The dataset files can be generated using the BabyARC engine with the `datasets/BabyARC` submodule, or directly downloaded via [this link](https://drive.google.com/drive/folders/1g0wNYb4JuwA1lcDxgv4yUDOyToszNYmQ?usp=share_link).  If download from the above link, put the downloaded data ("*.p" files) under the `./datasets/data/` folder.

# Structure

Here we detail the structure of this repo. The ".ipynb" files are equivalent to the corresponding ".py" version, where the ".ipynb" are easy to perform tests, while ".py" are suitable for long-running experiments. The .py are transformed from the corresponding ".ipynb" files via `jupyter nbconvert --to python {*.ipynb}`. Here we detail the repo's structure:

* The [concept_library](https://github.com/tailintalent/concept_library) contains the concept class definitions and EBM model architectures.

* The [train.py](https://github.com/snap-stanford/zeroc/blob/master/train.py) (or the corresponding "train.ipynb" file) is the script for training elementary concepts and relations.

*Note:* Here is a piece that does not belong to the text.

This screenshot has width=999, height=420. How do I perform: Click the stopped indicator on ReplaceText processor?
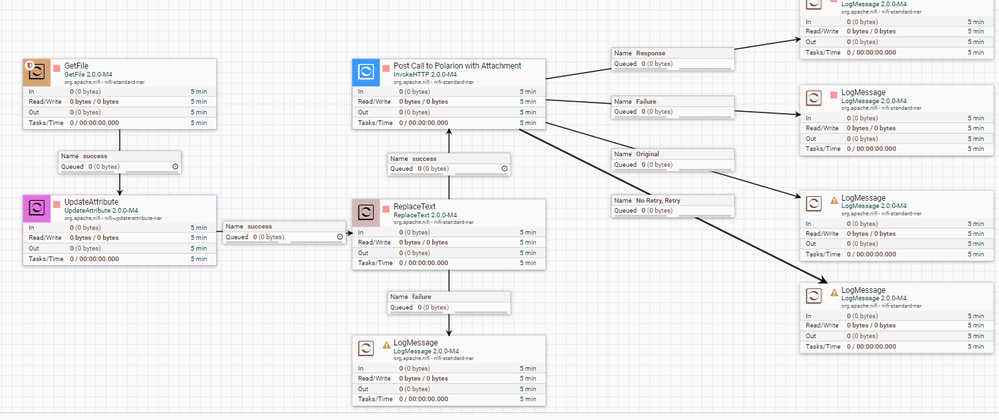[386, 208]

* The [inference.ipynb](https://github.com/snap-stanford/zeroc/blob/master/train.ipynb) contains commands to perform zero-shot concept recognition and aquisition.

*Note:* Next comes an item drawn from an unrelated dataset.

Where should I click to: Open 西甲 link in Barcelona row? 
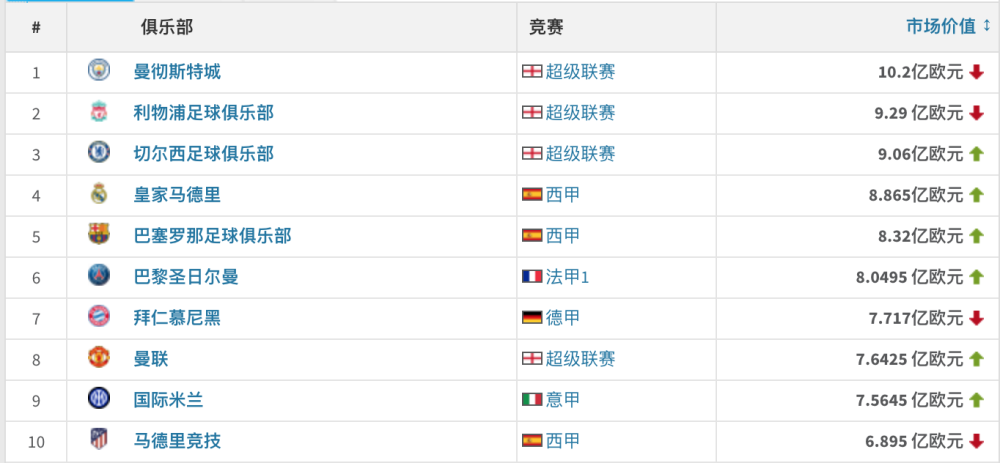(563, 236)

* The [concept_transfer.py](https://github.com/snap-stanford/zeroc/blob/master/concept_transfer.py) and [concepts_shapes.py](https://github.com/snap-stanford/zeroc/blob/master/concepts_shapes.py) contain helper functions and classes for training.

* The [datasets/data/](https://github.com/snap-stanford/zeroc/blob/master/datasets/data) folder contains the datasets used for training. The [datasets/babyarc_datasets.ipynb](https://github.com/snap-stanford/zeroc/blob/master/datasets/babyarc_datasets.ipynb) contains demonstrations about how to use the BabyARC engine to generate complex grid-world based reasoning tasks.

* The results are saved under [results/](https://github.com/snap-stanford/zeroc/blob/master/results) folder,

# Training:

Here we provide example commands for training energy-based models (EBMs) for concepts and relations. Full training command can be found under [results/README.md](https://github.com/snap-stanford/zeroc/blob/master/results/README.md). The results are saved under `./results/{--exp_id}_{--date_time}/`, as a pickle "*.p" file. 

For each saved experiment "*.p" file under `./results/{--exp_id}_{--date_time}/`, it has a exp hash that uniquely encodes the arguments for this experiment. For example, if the result file is  `./results/{--exp_id}_{--date_time}/c-Line_cz_16_model_CEBM_alpha_1_las_0.1_..._cf_2_p_0.2_id_0_Hash_fRZtzn33_turing4.p`, then its hash is "fRZtzn33" at the end of the filename, which is a hash computed from all the argument for this experiment (therefore, different experiment will have different hash which does not overwrite each other under the same folder). 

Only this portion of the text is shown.